Gericht verurteilte Kunstbetrügerin

Nun muß Natavan Aleskerova doch länger in New York bleiben, als ihr lieb ist. Die Angeklagte im Beutekunst-Prozeß der „Bremer Blätter” (s. WK vom 17.5.) wurde am Donnerstagnachmittag um 15.30 Uhr Ortszeit von einer zwölfköpfigen Jury nach anderthalbtägiger Beratung in allen drei Anklagepunkten für schuldig befunden: Planung einer Straftat, Handel mit gestohlenen Kunstgütern aus der Bremer Kunsthalle (darunter Stiche von Dürer, Ruisdael, u.a.) sowie aus dem Nationalmuseum in Baku). Sie wird nun mit Gefängnis zwischen drei und fünf Jahren bestraft.

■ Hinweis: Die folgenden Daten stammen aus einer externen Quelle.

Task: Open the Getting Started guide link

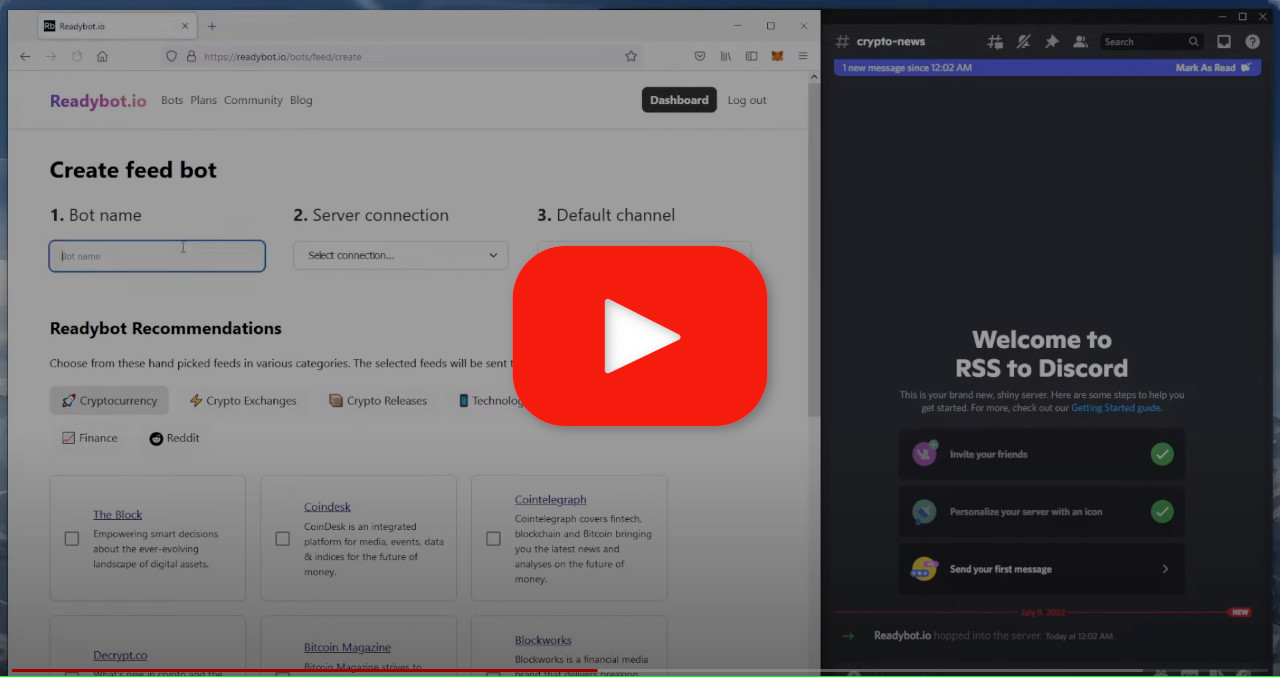Action: [1116, 407]
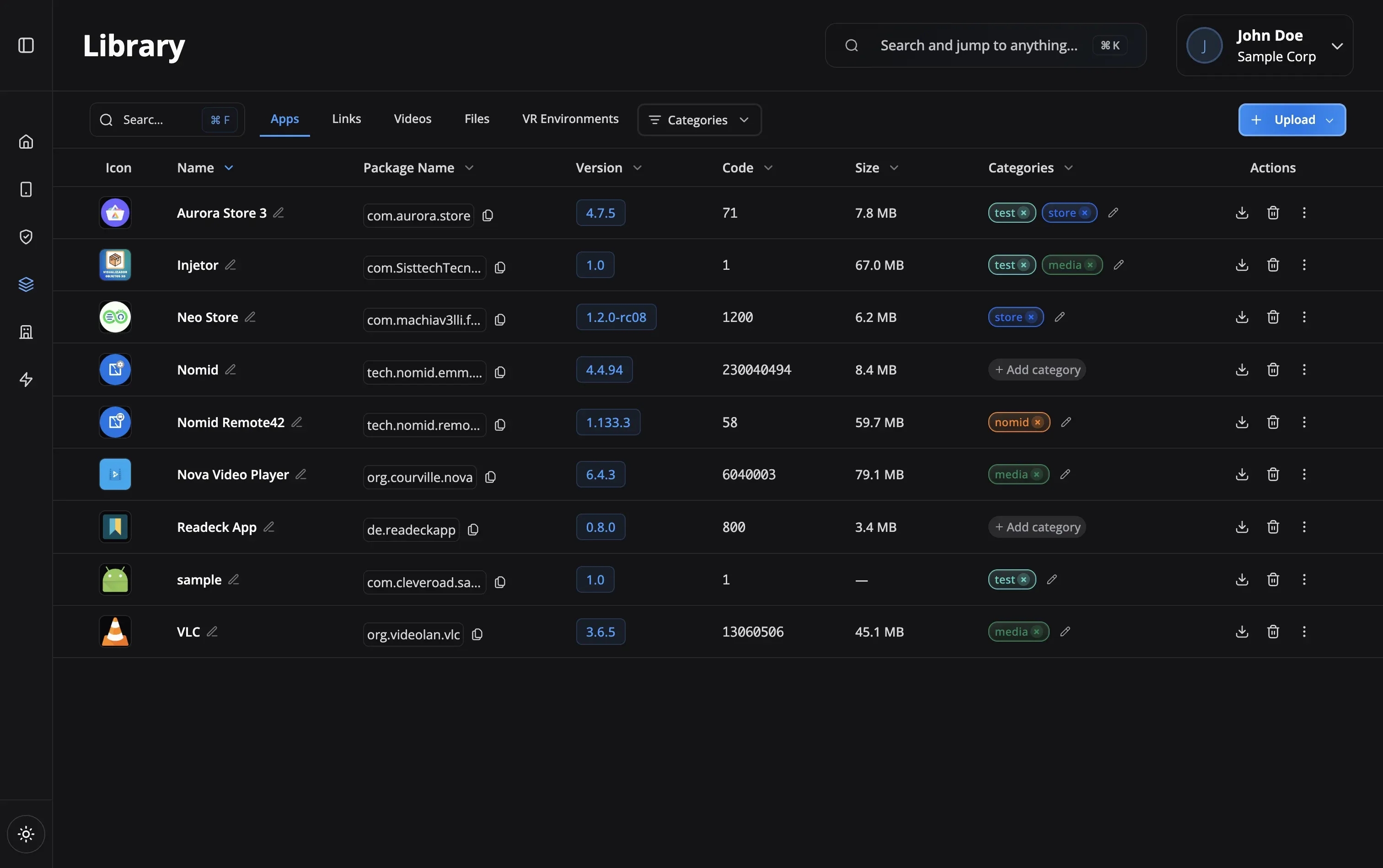Add a category to the Nomid app
The width and height of the screenshot is (1383, 868).
1037,369
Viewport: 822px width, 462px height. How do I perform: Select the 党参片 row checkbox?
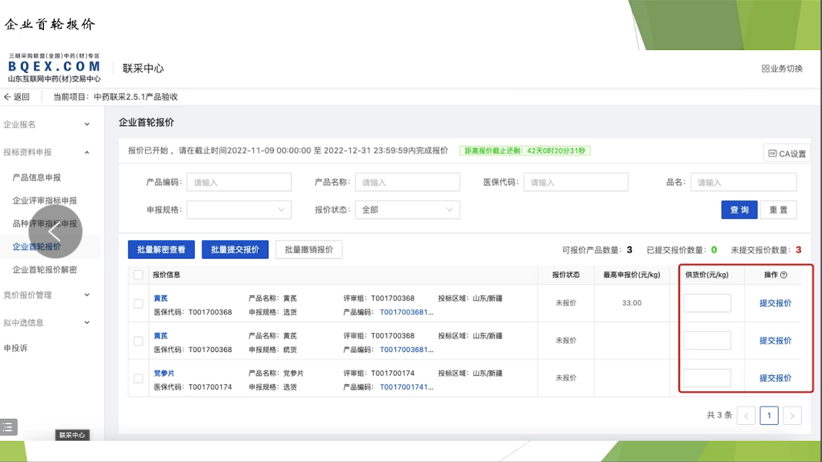(138, 378)
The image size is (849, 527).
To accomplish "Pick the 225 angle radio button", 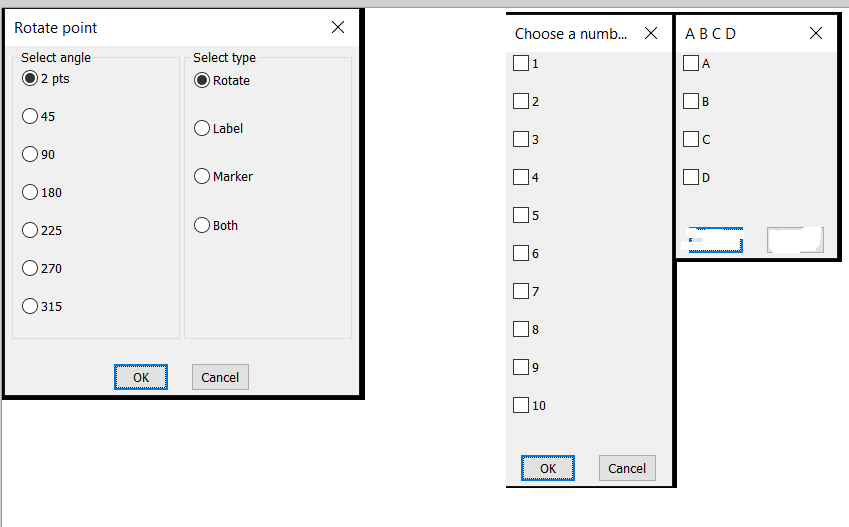I will (x=30, y=230).
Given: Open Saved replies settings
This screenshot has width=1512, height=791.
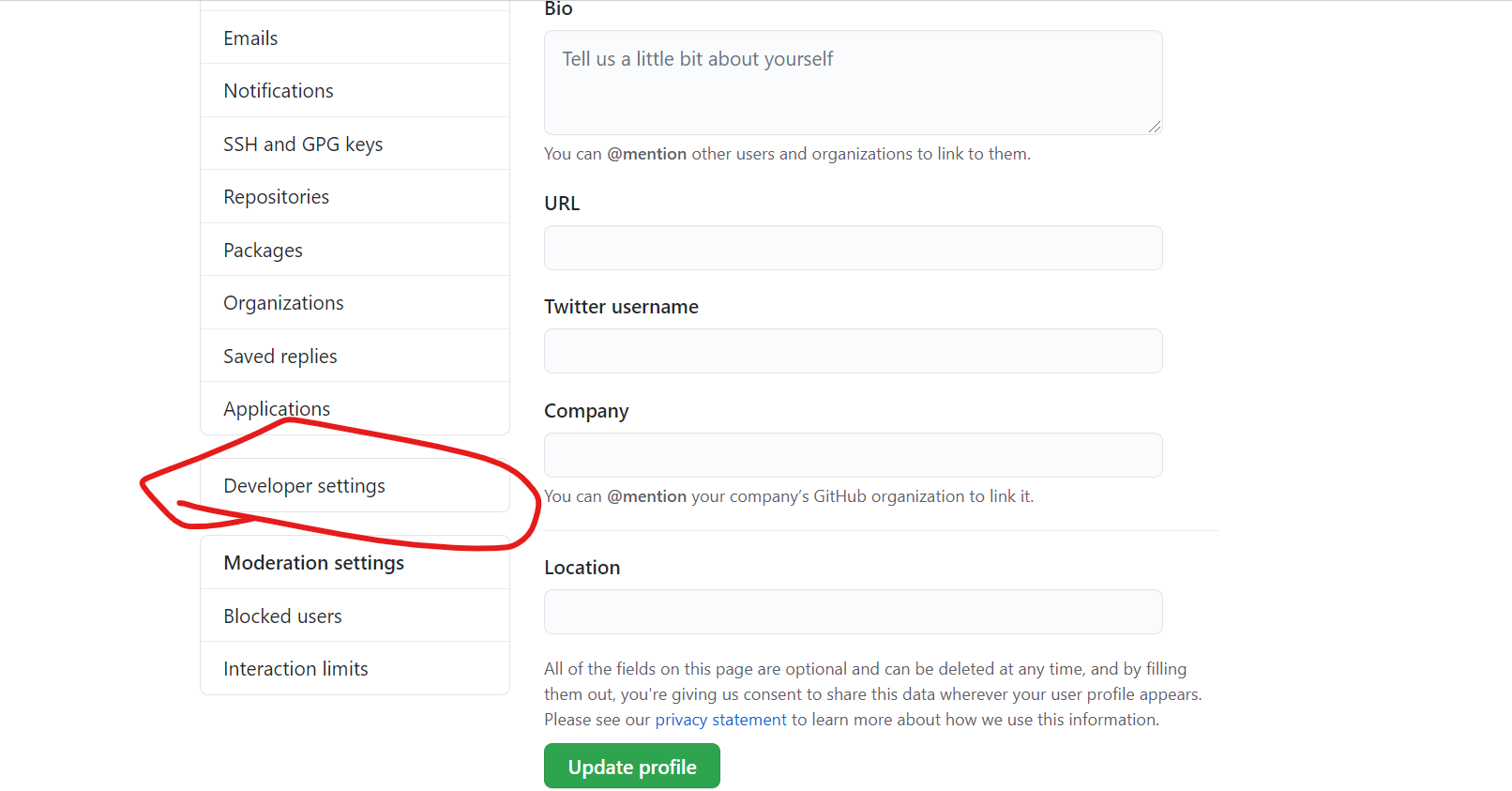Looking at the screenshot, I should click(x=355, y=356).
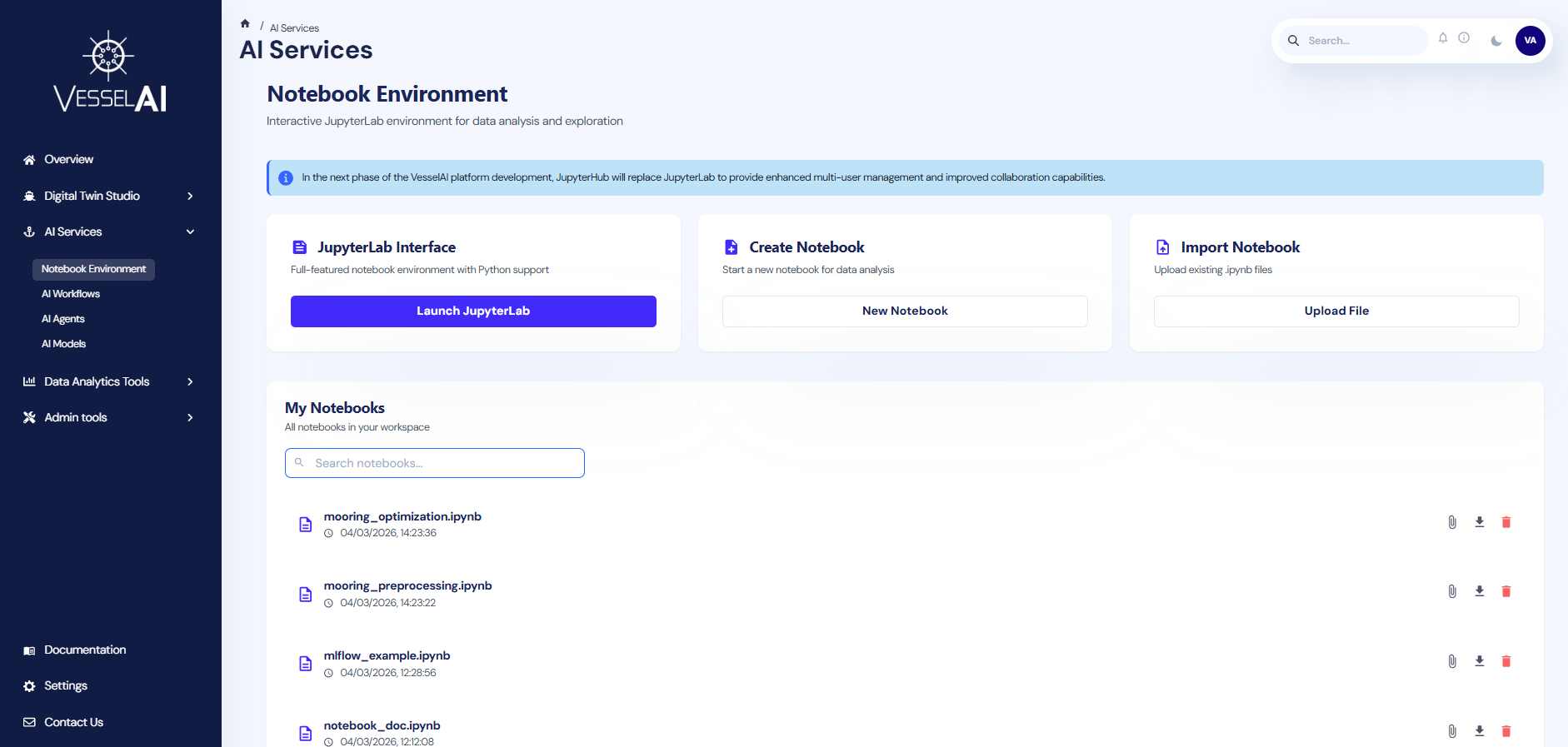Open AI Workflows in sidebar
Image resolution: width=1568 pixels, height=747 pixels.
tap(71, 294)
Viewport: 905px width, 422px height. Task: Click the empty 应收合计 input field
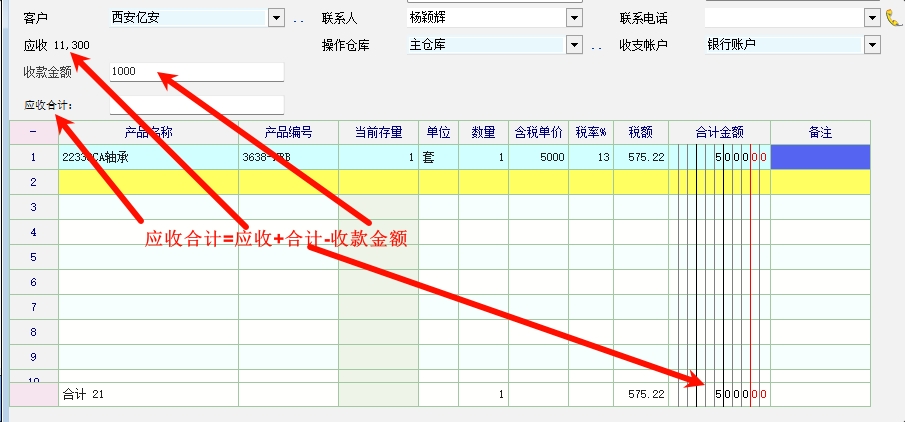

Die vierundvierzigjährige Aserbaidschanerin hatte vor dem dreieinhalb Wochen dauernden Prozeß im United States District Court immer ihre Unschuld beteuert. In dem Verfahren selber hat sie von ihrem Recht Gebrauch gemacht, die Aussage zu verweigern. Erst nachdem heute die Jury einstimmig das Urteil gefällt hatte, meldete sie sich zu Wort und bat um Verständnis, als die zuständige Richterin darüber entscheiden sollte, ob Natavan Aleskerova weiterhin gegen Kaution auf freiem Fuß bleiben darf. Wegen der großen Fluchtgefahr wurde dem Antrag der Verteidigung aber nicht zugestimmt.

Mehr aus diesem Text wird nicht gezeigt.